Structural and EPR characterization of the soluble form of cytochrome c-550 and of the psbV2 gene product from the cyanobacterium Thermosynechococcus elongatus.

Abstract

First, the crystal structure of cytochrome c-550 (the psbV1 gene product) from the thermophilic cyanobacterium Thermosynechococcus elongatus has been determined to a resolution of 1.8 A. A comparison of the T. elongatus cytochrome c-550 structure to its counterparts from mesophilic organisms, Synechocystis 6803 and Arthrospira maxima, suggests that increased numbers of hydrogen bonds may play a role in the structural basis of thermostability. The cytochrome c-550 in T. elongatus also differs from that in Synechocystis 6803 and Arthrospira maxima in its lack of dimerization and the presence of a trigonal planar molecule, possibly bicarbonate, tightly bound to the heme propionate oxygen atoms. Cytochromes c-550 from T. elongatus, Synechocystis 6803 and Arthrospira maxima exhibit different EPR spectra.

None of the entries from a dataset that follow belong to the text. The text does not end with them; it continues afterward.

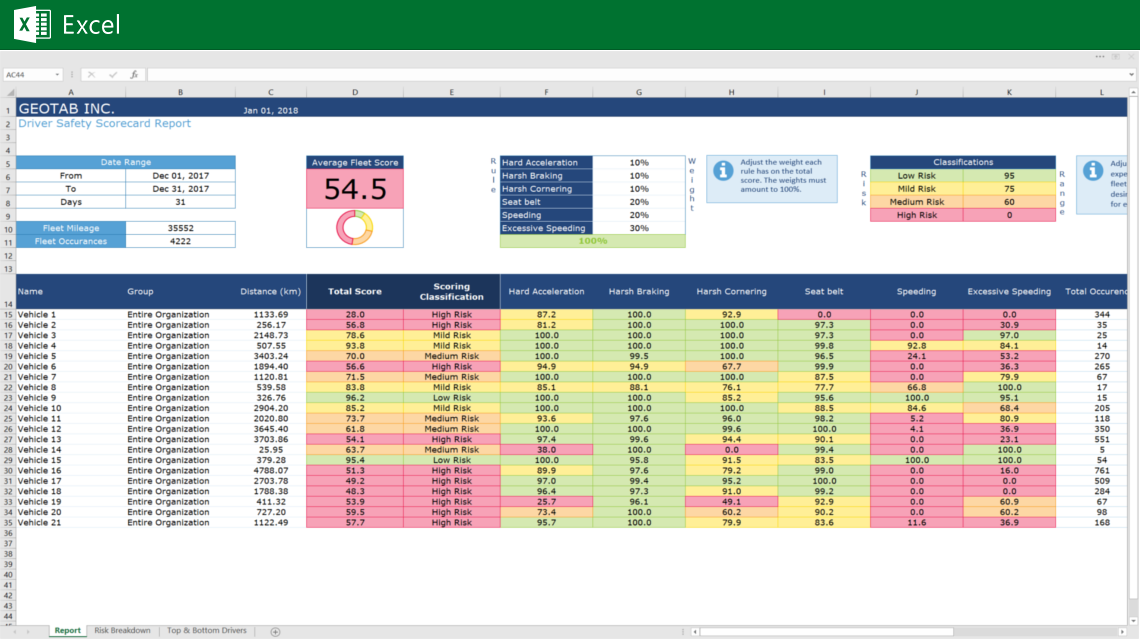The width and height of the screenshot is (1140, 642).
Task: Select the Report sheet tab
Action: tap(67, 631)
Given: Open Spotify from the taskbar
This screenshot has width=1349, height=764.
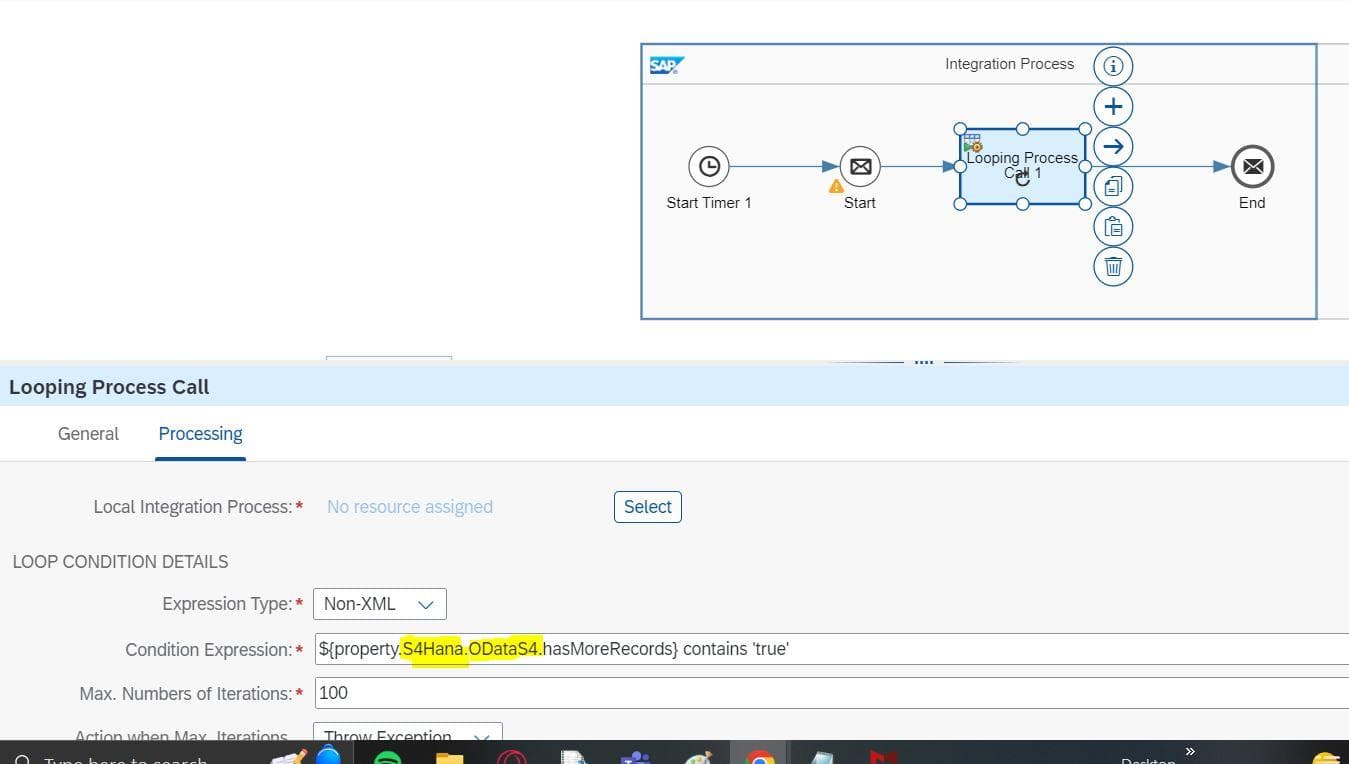Looking at the screenshot, I should pos(388,757).
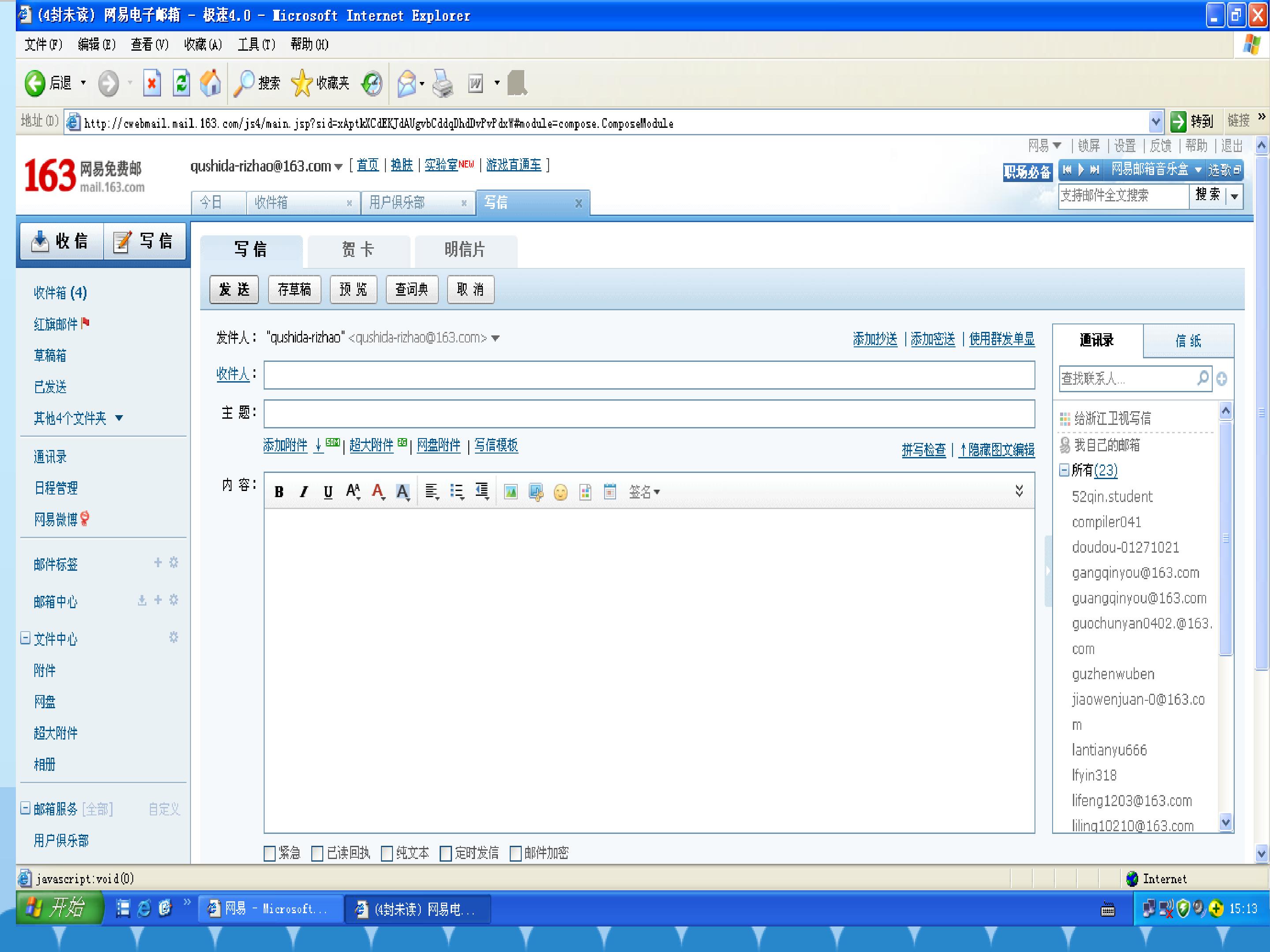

A correlation has been done between the heme-axial ligands geometries and the rhombicity calculated from the EPR spectra. This correlation indicates that binding of cytochrome c-550 to Photosystem II is accompanied by structural changes in the heme vicinity. Second, the psbV2 gene product has been found and purified. The UV-visible, EPR and Raman spectra are reported. From the spectroscopic data and from a theoretical structural model based on the cytochrome c-550 structure it is proposed that the 6th ligand of the heme-iron is the Tyr86.